Machine Learning Model Deployment Challenges: Data Drift and Concept Drift Examples
Your Machine Learning model does well on the training set, then, it also does well on the test set. It's time to celebrate. But it's not all over yet. Machine Learning model deployment has its many challenges.
Talking about the statistical challenges include Data Drift and Concept Drift.Lets understand through examples.
1) Let's say you're building a computer vision system to detect cracks in parts being manufactured in a workshop or factory unit. The model detects cracks in the part and based on that the Mechanical Engineers accept or reject the part or accept it with an overhaul based on the size of the crack (defect)
Typically in the manufacturing unit one may have a device with software and cameras which will take the pictures of the part manufactured and send it to the server (following some API call) where the ML model is deployed.
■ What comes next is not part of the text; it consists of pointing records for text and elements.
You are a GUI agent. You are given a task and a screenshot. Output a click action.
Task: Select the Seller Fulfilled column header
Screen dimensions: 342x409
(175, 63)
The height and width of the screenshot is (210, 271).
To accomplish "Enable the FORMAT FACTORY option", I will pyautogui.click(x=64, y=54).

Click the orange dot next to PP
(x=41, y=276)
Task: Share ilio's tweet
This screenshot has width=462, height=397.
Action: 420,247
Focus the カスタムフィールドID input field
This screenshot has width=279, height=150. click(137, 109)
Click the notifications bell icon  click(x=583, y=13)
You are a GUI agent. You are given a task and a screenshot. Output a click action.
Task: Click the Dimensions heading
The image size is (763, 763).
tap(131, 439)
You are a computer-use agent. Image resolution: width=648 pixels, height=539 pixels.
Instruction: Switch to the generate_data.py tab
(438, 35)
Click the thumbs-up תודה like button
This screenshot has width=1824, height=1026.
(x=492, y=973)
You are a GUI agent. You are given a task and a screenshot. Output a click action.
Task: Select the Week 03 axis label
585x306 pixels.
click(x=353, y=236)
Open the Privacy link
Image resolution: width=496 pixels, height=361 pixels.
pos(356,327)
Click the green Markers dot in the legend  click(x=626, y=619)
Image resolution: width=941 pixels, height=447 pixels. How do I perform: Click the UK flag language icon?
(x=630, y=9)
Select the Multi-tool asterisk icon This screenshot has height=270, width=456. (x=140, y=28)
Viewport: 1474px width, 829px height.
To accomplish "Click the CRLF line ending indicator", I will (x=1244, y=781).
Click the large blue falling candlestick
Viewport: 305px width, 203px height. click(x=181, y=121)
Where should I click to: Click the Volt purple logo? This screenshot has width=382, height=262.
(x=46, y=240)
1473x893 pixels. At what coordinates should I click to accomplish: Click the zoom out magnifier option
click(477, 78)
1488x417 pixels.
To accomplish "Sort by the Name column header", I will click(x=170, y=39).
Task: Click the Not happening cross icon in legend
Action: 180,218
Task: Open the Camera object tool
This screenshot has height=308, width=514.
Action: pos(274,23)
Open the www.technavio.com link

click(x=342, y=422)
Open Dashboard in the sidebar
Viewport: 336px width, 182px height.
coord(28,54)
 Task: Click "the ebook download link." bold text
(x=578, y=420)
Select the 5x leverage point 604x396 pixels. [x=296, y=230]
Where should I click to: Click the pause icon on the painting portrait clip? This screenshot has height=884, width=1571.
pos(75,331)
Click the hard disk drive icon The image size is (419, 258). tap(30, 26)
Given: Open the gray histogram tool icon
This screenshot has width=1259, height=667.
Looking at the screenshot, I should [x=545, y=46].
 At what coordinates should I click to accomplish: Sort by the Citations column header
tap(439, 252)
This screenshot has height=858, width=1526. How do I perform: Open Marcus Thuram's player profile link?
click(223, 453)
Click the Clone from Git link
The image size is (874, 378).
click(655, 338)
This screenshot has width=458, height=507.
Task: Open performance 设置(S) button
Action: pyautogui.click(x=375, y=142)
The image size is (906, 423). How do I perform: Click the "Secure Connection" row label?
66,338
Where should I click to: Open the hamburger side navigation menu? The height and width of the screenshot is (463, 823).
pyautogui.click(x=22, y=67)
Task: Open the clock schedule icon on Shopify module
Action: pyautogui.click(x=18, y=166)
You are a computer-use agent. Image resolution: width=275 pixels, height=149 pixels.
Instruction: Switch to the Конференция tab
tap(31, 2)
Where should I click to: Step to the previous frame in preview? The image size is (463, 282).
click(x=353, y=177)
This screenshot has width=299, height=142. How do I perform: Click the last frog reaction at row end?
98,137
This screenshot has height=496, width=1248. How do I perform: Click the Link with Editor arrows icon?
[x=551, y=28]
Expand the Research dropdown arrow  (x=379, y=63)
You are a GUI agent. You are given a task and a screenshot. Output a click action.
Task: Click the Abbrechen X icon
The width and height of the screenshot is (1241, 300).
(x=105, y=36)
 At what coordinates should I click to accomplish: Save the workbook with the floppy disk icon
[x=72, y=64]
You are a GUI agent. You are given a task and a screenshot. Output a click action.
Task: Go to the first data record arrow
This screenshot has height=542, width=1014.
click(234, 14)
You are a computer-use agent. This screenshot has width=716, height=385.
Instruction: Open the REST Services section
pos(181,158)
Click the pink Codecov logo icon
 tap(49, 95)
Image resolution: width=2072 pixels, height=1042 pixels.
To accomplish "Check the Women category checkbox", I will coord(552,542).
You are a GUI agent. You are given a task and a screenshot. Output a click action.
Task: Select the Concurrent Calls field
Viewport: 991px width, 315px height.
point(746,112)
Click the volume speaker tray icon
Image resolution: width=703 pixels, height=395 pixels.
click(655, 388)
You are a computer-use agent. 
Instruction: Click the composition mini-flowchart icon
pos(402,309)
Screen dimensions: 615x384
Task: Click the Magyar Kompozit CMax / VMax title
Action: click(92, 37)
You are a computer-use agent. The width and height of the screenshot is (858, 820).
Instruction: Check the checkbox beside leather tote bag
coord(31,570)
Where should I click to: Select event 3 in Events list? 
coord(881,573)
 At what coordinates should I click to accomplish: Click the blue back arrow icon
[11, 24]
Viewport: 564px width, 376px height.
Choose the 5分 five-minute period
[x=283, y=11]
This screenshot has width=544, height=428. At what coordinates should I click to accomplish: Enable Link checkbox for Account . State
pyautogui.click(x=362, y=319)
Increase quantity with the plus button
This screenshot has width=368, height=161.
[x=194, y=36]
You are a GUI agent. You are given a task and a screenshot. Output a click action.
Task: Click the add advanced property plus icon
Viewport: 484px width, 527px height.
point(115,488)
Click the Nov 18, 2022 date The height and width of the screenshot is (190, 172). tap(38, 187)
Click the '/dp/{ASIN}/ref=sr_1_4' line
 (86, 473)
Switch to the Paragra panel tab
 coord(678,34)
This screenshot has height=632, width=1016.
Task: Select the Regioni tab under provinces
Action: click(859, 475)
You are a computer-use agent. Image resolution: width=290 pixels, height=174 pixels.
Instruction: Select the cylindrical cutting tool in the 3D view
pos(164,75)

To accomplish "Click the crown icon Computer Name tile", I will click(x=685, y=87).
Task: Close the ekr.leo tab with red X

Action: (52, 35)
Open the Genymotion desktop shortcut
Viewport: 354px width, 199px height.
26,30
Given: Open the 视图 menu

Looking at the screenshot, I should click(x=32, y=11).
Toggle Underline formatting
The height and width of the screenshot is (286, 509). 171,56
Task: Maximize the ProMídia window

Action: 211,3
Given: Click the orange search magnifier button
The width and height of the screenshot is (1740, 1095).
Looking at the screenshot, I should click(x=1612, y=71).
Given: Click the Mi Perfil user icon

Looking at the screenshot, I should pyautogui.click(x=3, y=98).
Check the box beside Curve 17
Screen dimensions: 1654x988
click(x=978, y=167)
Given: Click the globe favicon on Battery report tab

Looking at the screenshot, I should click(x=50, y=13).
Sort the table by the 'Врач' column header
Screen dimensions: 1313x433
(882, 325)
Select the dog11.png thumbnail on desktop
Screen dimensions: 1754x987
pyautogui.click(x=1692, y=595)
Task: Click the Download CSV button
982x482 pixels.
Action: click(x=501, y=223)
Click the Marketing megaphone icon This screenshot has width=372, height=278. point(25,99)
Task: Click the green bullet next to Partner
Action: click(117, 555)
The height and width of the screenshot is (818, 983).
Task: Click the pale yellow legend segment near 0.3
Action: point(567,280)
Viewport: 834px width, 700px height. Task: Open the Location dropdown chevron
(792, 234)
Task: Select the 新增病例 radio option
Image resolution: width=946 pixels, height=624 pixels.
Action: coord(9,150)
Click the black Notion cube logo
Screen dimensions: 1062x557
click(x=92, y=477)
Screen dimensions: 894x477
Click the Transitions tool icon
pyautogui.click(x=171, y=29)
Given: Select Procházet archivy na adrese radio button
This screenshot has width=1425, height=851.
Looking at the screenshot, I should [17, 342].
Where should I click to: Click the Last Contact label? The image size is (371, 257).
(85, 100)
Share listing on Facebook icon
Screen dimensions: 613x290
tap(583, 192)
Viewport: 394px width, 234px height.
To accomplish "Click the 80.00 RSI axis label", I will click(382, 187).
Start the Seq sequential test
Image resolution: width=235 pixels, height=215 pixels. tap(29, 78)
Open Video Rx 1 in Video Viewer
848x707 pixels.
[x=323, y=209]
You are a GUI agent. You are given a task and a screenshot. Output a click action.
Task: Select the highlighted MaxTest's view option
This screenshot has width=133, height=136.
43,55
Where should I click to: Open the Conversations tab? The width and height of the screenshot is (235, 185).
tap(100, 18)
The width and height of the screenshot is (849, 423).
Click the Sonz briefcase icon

The Machine Learning model makes the prediction and sends back the result to the software through some API interface. You have trained the model based on n such data and your model performed well you deployed it
Now, there are some lighting changes in the manufacturing unit due to which the pictures come out differently. Such changes mean there is a change in distribution of data. The lighting effect might not have been included in your training or test data. Due to this change the model might fail to perform well. This is Data Drift. The data distribution has changed
Recommended by LinkedIn
2) Concept Drift occurs when there is change in the relationship between dependent and independent variables.
Let's say you have some material like steel or aluminum and the material is going to make up a part.
Material Specialists test the material specimen in the laboratory, get results of tests in tension , compression and torsion.
ML Engineer fits a regression model based on the data supplied by Material Specialists to represent the test data correctly. Simulation Mechanical Engineers carry out simulations of a component (which is made of the material) using the Machine Learning model supplied by ML Engineers. It turns out that component starts cracking under loads (in service).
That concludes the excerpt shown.